それと他に、素晴らしい人が共通して持っているのは、ユーモアだと思う。優れた映画監督は皆、優れた喜劇作家だと思うし、素敵な音楽家は皆、ユーモアの虜であると思う。

他にも幾つかあるけれど、今は、"頭を使うこと"、"考えること"について…。

素晴らしい人は皆、確かに凄く考えているが、ここで心得ておかねばならないことがあると思う。
どれだけ頭が働いても、結局そこには何もないということ。頭を使った、その先へ心が動いて、そこに何か生き生きとしたものがある。生きた心がある。感動はそこにしかないということ。


だから頭を使うのは、心のため。自分の心を動かすためでないとならない。外から見たときの新しさや、企画、角度、そこばかりに頭を使って、結局心が動かない。

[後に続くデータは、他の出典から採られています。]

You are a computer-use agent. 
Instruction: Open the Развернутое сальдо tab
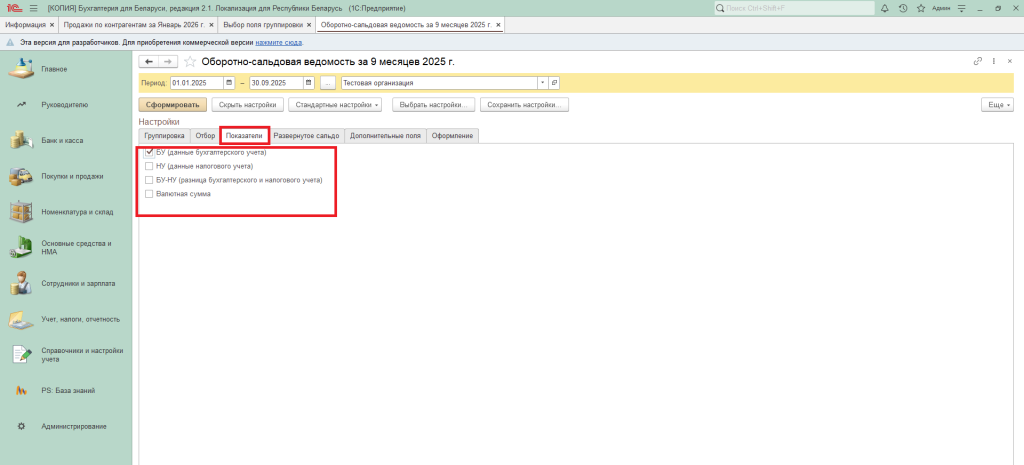tap(306, 135)
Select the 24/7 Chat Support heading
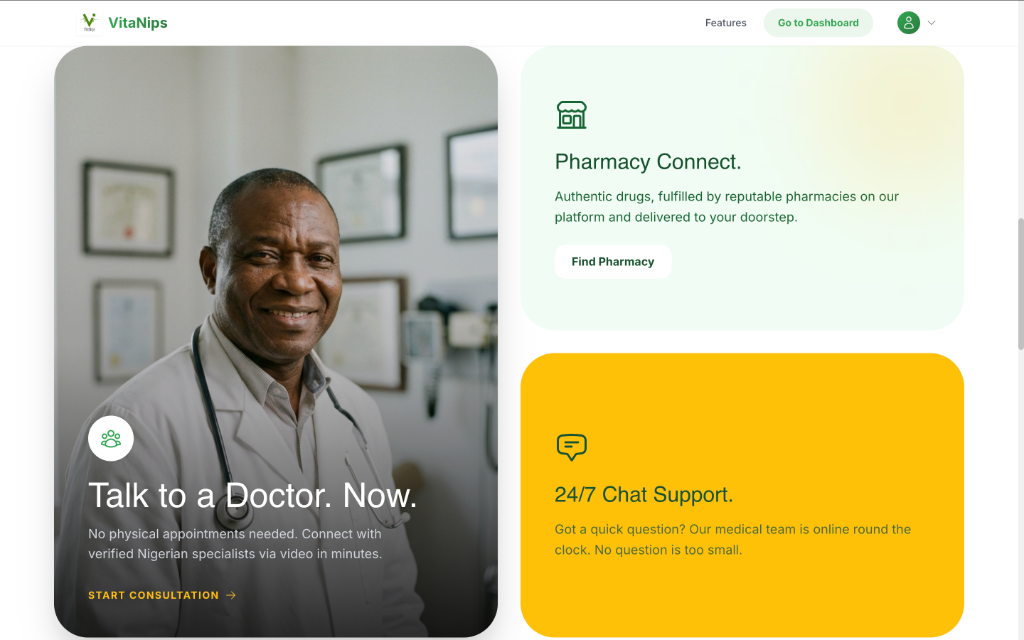This screenshot has height=640, width=1024. 644,494
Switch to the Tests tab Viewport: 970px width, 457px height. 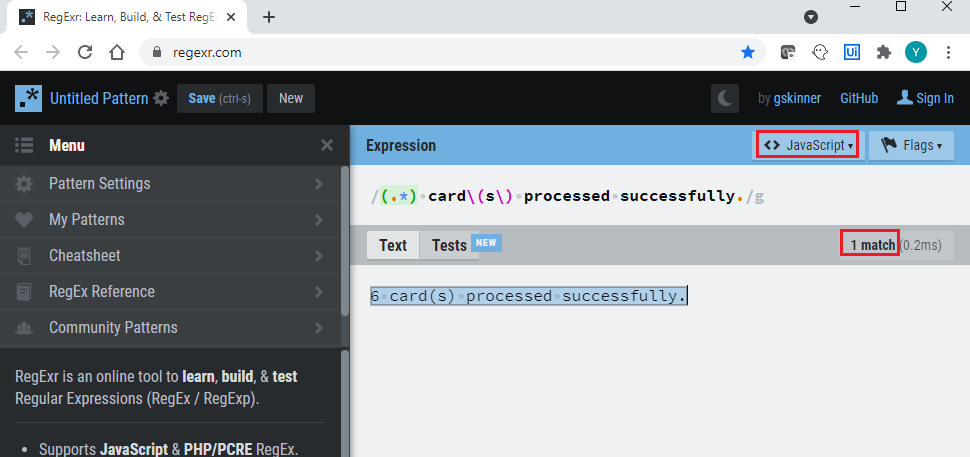(x=449, y=245)
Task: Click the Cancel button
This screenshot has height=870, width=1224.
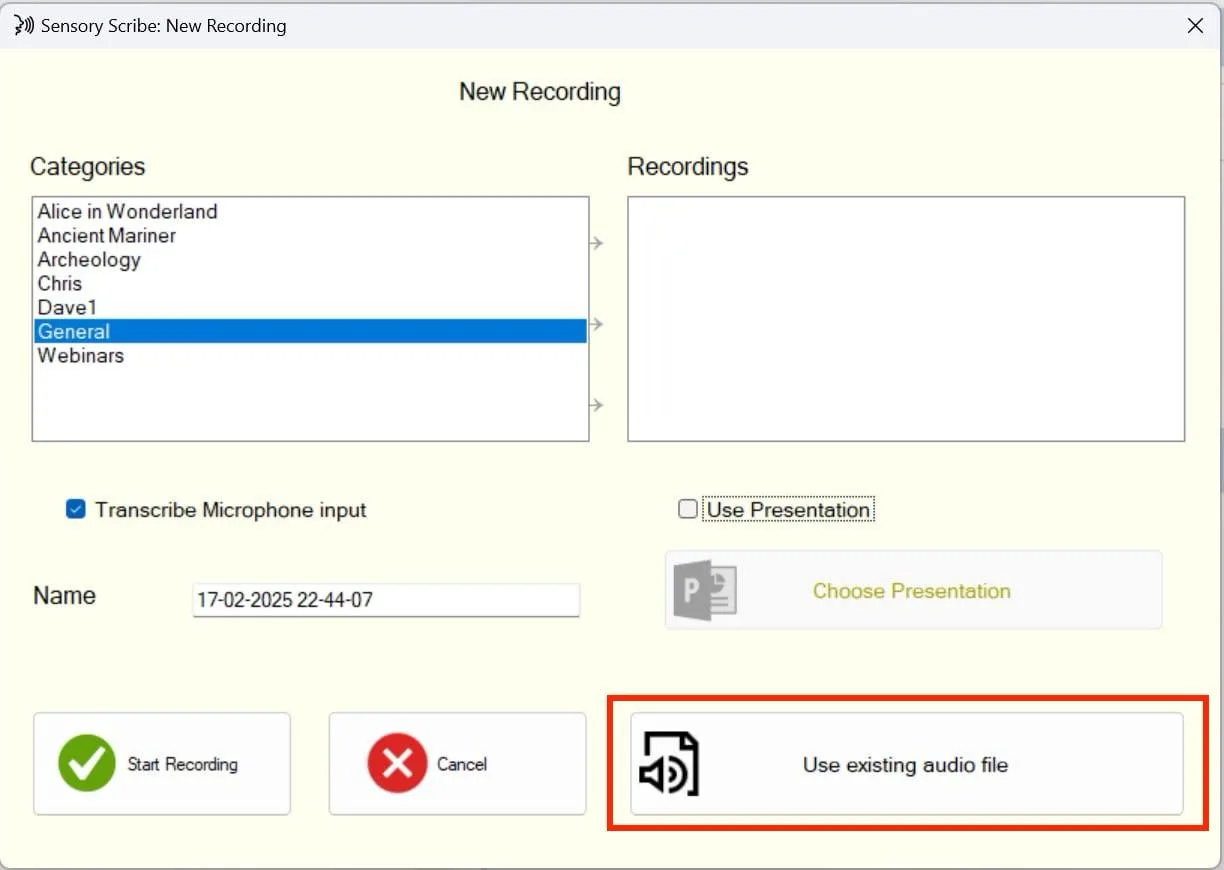Action: (457, 763)
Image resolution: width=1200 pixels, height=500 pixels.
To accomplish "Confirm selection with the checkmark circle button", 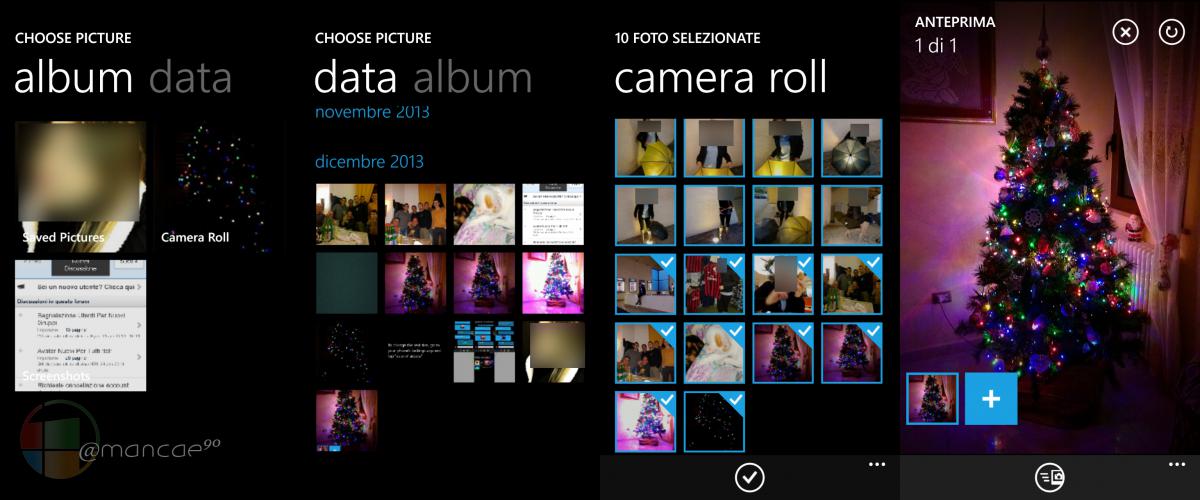I will click(749, 478).
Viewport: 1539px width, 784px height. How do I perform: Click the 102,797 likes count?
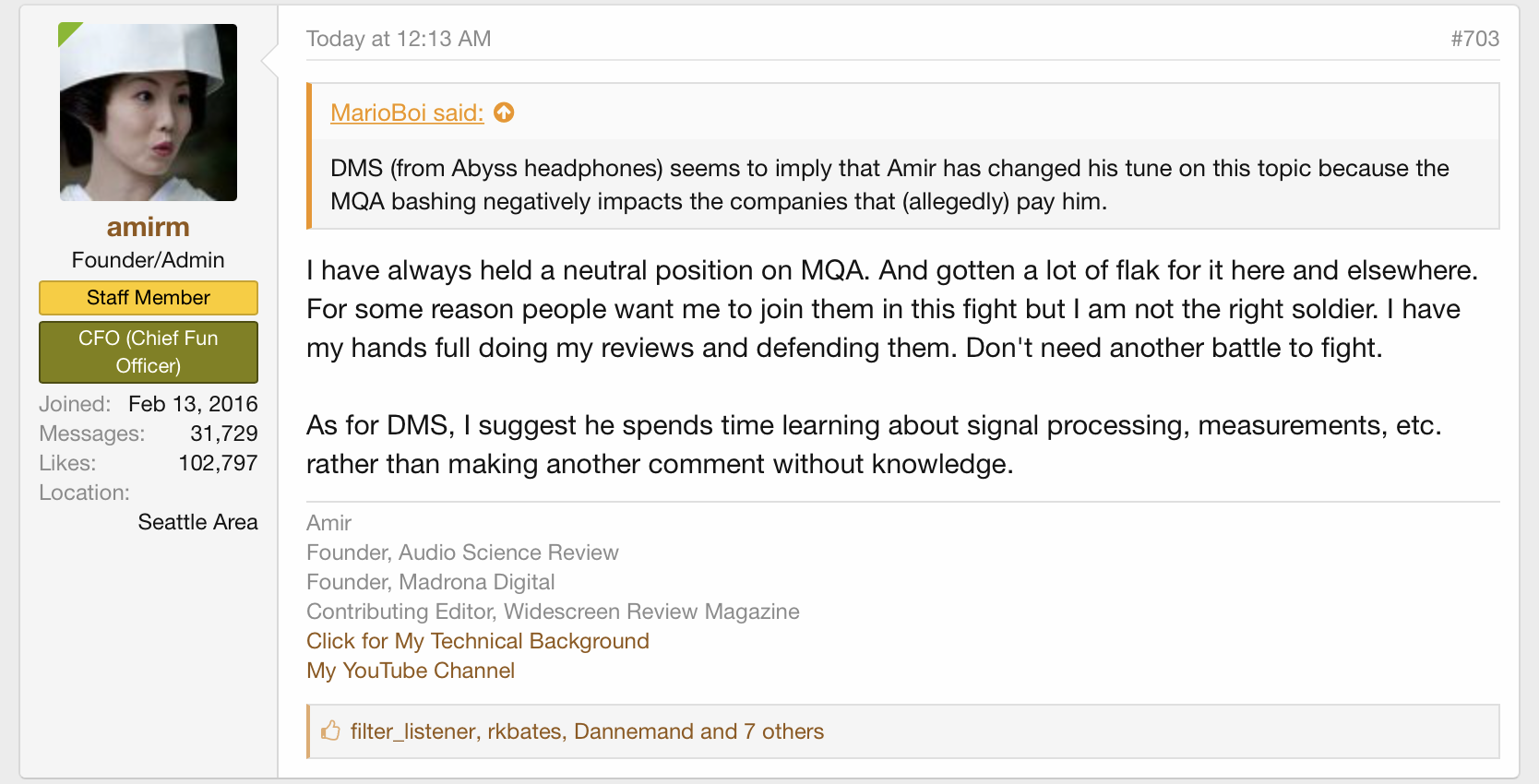click(x=218, y=463)
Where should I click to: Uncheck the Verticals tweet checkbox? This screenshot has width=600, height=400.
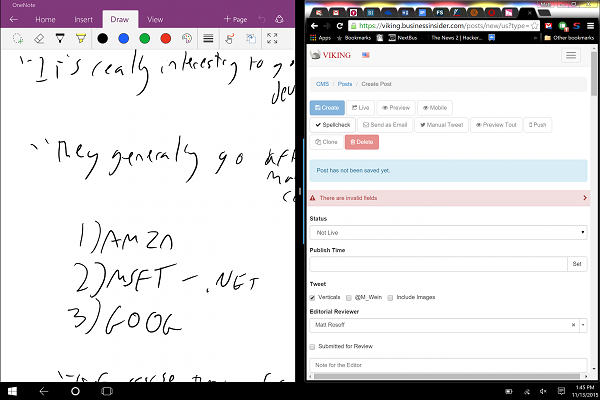click(313, 297)
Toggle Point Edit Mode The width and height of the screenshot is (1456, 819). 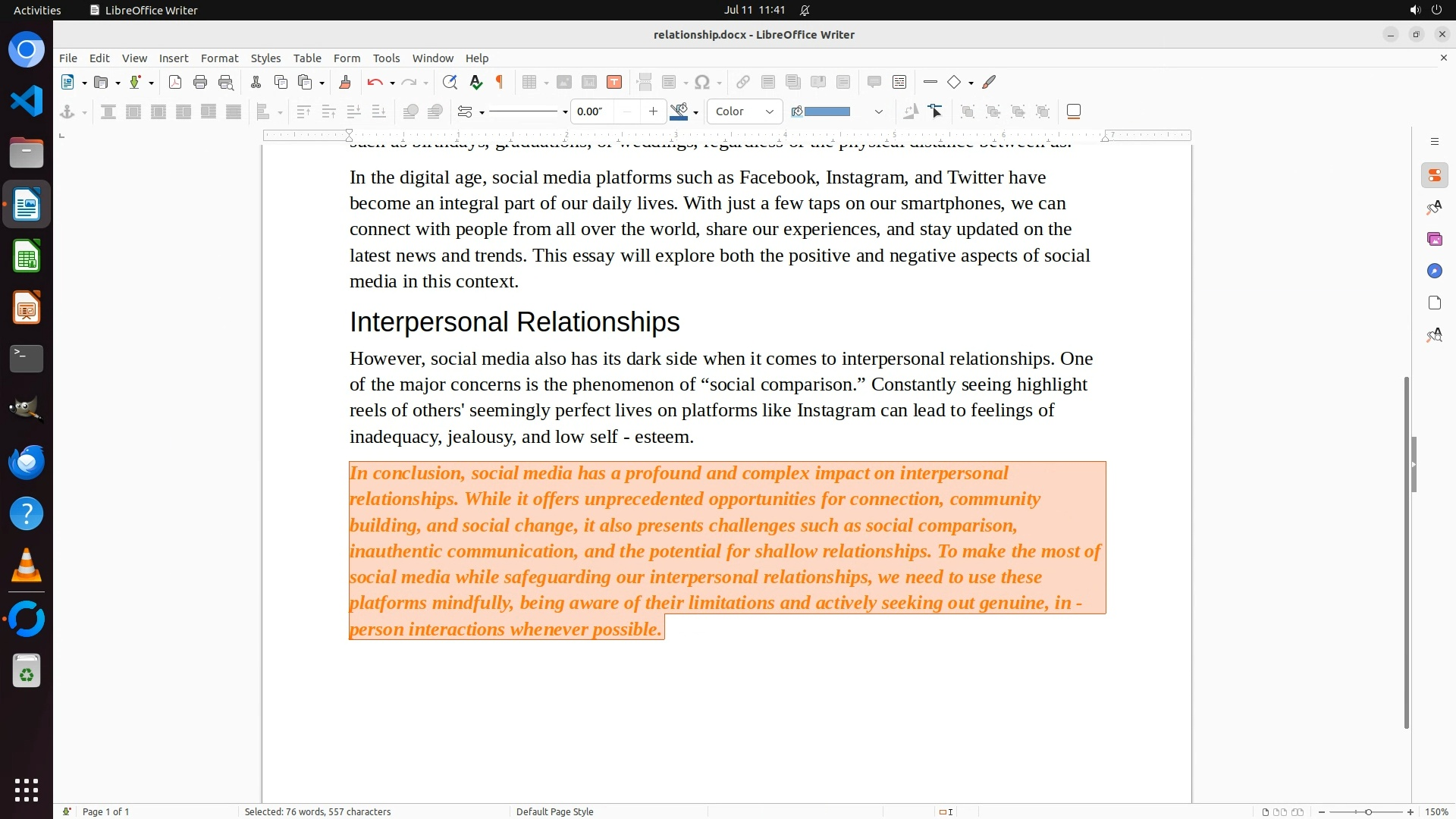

心のために頭を使ってない。それでは面白そうな事はできても、面白い事はいつまでたってもできないと思う。そういう落とし穴に、現代と名のつくものはハマりやすい気がする。でも当然、新しさを考えるのは自然な事だし、企画や角度を考えるのは、もの凄く重要なことである。ただ常にそれは、"その先のために"、その先へ自分の心を動かすためでなければならないと思う。


その辺に注意した方がよい。私もその辺のことを分かってなかった。頭を使うのは、心を動かすため。
心の動いていく先にあらかじめ、"スペース"を与えてやるためである。